Today, Aunt Gabby deals with mooching step-sons, and unwanted parenting advice
Dear Aunt Gabby
My step-son, Graham, lives across town in an apartment. He works as a fry-cook and sporadically attends college. He is 26 years old.
Recently, his father and I found out that he has been getting a monthly allowance, not only from us, but from his mother, his grandmother, and from his two favorite aunts—and he has a roommate!
We are outraged! Everyone who loves him is paying his freight, so he can eat out, party, and buy high-dollar clothes. When confronted about his scam, Graham got defensive and angry. He accused his father of doting on me for the past couple of years and leaving him to fend for himself.
Of course, my husband feels guilty, but I want to cut Graham off and let him figure it out. How do we untangle Graham’s mess and keep everyone happy?
Sign me, Stepped-on Step-Mom
Having had experience as a step-child and a step-mother, I can attest that the step-child get the raw end of the stick. For every slight, for every twinge of jealousy, for every bitter pill you swallow, consider that you are an adult, and any child is defenseless against such an onslaught of feelings.
The fact that this “child” was an “adult” when you married his father, means that Graham was probably an entitled, immature young man before you arrived on the scene. This is a problem that your husband (and Graham’s mother and family) created and nurtured for years.
It is theirs to clean up. Not yours.

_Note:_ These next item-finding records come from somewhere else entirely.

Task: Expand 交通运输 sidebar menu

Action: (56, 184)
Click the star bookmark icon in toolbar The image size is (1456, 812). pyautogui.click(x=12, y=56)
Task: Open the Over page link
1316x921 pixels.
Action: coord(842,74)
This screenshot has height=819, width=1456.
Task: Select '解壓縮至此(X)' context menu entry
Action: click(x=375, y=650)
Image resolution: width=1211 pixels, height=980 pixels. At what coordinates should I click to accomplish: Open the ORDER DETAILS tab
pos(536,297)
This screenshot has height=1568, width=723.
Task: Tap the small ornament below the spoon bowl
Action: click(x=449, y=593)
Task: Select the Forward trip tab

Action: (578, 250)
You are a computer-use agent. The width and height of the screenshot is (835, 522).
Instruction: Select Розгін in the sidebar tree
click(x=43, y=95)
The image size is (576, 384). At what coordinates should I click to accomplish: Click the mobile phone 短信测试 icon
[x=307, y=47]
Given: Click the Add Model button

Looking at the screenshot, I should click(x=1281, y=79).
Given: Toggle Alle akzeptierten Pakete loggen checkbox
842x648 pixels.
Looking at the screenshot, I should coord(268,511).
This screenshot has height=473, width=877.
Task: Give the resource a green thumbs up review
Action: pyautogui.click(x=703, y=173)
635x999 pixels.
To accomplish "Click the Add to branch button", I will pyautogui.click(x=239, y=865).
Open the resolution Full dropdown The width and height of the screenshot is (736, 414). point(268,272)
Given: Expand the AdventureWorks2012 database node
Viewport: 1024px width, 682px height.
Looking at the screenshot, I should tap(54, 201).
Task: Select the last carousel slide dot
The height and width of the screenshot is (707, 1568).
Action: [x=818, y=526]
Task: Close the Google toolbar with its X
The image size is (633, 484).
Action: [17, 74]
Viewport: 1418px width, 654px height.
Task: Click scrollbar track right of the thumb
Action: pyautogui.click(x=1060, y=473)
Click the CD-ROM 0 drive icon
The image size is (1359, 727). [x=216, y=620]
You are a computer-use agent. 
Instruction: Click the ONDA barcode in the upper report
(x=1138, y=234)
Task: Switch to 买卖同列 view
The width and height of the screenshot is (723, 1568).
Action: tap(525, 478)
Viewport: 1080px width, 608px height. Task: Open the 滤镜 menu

As the step-mother to an adult son, continue to Butt-out! Stay on your husband’s side. Tell him you sympathize with him and don’t give him unasked-for advice. Grow a thick skin and refrain from taking any bait. You cannot get stepped on, if you are out of the way.
Remember, it is always painful to grow a backbone.
Unwanted parenting advice?
Dear Aunt Gabby,
What should I do when strangers correct my children or give me parenting advice that I don’t want? It makes me so made, I want to slap them. I am Chip, Lorna, and Baby Theo’s Nice Mommy.
I feel your pain. Your children are special and wonderful. They are lively. No one likes to think they are doing well and hear anyone tell them otherwise. Parenting is a particularly touchy subject. Knowing folks, the way I do, most people will try hard to tolerate children until they just can’t take it anymore. Some people have very short fuses.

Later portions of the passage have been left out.